**Written instruction:** Write the next part of the Mazinger character passage on Dr. Hell and Baron Ashura, picking up after its last sentence.

In Tranzor Z, the American imported version, Dr. Hell was called Dr. Daemon. In the Arabic version it has been changed to Abou'el Gathab (Father of Rage).

=== Baron Ashura ===
Baron Ashura is the gynandromorphic servant of Dr. Hell. Mazinger's most persistent enemy, they make regular appearances in the Super Robot Wars series alongside their creator. Ashura, because of their split-gendered nature, is voiced by both a male and female voice actor.

Baron Ashura's origin began long ago with a man and woman who fell in love. Their love was forbidden and upon discovery, the lovers shared a terrible fate: they were mummified and buried alive. Many years later, a cave in collapsed the roof of the tomb. A huge chunk of rubble landed between the two corpses, destroying the man's right half and the woman's left half. The would-be world conqueror Dr. Hell stumbled upon the tomb. He sewed the two remaining halves together and then brought the composite being to life. The new being swore loyalty to Dr. Hell. Dubbing his creation Baron Ashura, Dr. Hell used them as his main henchman.

**Extracted entries:**
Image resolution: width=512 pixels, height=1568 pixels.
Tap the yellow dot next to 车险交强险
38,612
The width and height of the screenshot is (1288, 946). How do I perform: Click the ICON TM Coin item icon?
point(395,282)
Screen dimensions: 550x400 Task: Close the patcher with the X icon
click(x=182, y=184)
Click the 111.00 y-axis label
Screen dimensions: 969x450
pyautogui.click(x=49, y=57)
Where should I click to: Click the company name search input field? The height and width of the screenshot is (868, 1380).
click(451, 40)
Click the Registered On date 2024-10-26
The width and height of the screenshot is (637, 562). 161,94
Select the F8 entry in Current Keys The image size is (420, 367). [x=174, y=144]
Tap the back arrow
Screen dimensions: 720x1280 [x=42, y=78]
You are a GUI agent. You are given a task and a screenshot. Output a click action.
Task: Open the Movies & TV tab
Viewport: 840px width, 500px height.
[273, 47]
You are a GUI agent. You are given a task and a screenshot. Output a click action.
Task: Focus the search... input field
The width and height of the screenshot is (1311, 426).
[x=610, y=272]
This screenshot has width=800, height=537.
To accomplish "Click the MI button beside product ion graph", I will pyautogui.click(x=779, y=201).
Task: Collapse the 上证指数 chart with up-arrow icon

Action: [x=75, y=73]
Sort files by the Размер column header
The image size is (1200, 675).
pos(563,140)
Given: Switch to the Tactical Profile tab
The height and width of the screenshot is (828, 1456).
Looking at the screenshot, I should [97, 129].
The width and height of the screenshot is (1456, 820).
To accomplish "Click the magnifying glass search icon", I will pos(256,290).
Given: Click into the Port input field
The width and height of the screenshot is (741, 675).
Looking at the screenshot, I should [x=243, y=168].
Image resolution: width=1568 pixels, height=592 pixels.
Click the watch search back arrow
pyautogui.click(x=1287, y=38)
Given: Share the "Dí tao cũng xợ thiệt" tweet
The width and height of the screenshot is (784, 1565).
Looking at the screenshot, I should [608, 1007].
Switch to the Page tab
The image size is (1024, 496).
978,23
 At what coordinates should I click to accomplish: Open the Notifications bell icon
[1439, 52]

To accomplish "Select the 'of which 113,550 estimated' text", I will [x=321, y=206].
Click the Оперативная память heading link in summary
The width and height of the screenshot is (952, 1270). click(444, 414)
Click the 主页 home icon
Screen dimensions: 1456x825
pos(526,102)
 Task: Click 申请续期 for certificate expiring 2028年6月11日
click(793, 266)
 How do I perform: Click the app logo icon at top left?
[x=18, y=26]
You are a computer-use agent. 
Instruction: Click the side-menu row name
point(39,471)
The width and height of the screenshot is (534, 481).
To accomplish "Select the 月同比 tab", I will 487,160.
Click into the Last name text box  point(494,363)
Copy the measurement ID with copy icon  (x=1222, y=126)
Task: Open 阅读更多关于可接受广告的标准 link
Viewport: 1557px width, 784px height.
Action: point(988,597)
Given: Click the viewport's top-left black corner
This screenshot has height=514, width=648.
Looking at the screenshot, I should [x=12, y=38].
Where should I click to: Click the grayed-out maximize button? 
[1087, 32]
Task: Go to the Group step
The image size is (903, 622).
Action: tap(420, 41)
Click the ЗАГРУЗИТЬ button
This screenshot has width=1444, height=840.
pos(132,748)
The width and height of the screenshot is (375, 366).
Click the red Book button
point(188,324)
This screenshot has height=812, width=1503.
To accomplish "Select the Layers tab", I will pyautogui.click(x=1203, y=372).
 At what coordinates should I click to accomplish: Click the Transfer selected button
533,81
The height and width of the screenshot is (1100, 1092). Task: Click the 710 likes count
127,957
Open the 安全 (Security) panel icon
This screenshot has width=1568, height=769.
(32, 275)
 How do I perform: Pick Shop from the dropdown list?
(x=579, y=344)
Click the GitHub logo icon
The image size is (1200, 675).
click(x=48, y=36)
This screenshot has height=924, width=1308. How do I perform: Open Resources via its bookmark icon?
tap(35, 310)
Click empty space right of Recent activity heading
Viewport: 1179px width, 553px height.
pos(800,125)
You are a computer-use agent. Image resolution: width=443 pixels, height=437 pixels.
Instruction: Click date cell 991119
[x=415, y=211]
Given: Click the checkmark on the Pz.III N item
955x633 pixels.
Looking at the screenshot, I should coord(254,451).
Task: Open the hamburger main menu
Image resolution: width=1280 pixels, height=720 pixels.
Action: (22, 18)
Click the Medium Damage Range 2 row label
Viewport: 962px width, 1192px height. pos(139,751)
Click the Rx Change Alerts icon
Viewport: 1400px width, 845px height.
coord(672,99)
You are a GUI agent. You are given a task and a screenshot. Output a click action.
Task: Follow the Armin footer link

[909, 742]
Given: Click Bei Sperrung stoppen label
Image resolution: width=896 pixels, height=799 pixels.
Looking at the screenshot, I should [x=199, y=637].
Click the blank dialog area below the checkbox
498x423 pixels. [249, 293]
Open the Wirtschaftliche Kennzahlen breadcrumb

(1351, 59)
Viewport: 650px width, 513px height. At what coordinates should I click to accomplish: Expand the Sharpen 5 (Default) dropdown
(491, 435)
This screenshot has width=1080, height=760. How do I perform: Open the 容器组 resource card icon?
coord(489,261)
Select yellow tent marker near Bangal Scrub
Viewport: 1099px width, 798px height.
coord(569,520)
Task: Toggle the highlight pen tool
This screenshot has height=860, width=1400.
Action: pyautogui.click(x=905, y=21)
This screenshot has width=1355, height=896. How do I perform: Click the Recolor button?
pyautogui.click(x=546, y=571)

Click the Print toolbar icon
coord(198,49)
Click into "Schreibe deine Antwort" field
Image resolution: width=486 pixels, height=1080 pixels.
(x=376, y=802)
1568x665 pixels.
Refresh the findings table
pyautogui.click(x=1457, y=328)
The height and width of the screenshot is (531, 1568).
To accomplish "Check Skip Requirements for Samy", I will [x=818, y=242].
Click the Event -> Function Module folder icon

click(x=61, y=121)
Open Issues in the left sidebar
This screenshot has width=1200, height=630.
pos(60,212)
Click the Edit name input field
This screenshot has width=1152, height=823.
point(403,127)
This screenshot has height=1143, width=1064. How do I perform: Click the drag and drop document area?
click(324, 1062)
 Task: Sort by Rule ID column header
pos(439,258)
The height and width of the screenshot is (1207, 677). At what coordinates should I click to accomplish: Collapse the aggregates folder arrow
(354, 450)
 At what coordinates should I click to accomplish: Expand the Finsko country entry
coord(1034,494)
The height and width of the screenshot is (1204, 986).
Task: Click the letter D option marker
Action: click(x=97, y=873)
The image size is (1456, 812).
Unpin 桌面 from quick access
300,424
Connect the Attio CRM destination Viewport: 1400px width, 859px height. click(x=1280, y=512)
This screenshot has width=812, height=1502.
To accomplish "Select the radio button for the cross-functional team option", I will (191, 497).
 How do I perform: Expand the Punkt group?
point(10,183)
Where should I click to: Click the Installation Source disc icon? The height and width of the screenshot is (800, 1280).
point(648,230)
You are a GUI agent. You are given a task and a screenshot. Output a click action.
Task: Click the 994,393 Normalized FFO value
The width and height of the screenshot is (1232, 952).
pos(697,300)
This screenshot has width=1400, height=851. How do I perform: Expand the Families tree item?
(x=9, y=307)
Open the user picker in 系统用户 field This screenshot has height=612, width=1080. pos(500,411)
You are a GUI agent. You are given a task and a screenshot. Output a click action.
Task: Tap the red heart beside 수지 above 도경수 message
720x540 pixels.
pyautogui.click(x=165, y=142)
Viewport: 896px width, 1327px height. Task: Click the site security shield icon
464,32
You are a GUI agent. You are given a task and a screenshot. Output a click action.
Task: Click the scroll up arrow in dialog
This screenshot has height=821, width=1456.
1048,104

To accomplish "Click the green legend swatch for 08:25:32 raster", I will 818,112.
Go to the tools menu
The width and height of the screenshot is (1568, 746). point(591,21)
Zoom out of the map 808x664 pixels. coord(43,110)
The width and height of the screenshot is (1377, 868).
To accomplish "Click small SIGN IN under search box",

**Exercise output:**
While not a pilot, Ashura has commanded Dr. Hell's Salude and Bood submarines and at one point also is appointed as the pilot of Daima U5 by Dr. Hell in episode 27 of the television series. In episode 78, Ashura fatally wounded themself crashing the Bood into Mazinger Z in a futile attempt to destroy the robot. Duke Gorgon saw the dying Baron on the sea surface and tried to save Ashura. Baron Ashura died in the arms of their enemy, who finally acknowledged their bravery. In the next episode, Ashura was homaged with mechanical beast Jetfire P1 resembling their face.

Baron Ashura appears again in every episode of Mazinkaiser until Dr. Hell transforms Ashura into the mechanical monster King Gordon. Baron Ashura also appears in Shin Mazinger Shougeki! Z Hen faithful to their role although their origin was given more depth as it is revealed in the series Ashura was a pair of Mycenaen servants named Tristan and Isolde.

Ashura is renamed Devleen in the Tranzor Z dub. Despite the censorship that took place in adapting Mazinger Z into Tranzor Z, Devleen's distinction of being a half-man, half-woman was retained.

In most versions Ashura has separate voice male and female voice actors. In Japanese, the male side was played by Hidekatsu Shibata and the female by Haruko Kitahama; in Toei's dub, the male side is played by William Sayler and the female by Elizabeth Wichmann. Ashura's Tranzor Z equivalent, Devleen, is listed as being played by Gregg Berger (the same voice actor as Kouji Kabuto's equivalent, Tommy Davis).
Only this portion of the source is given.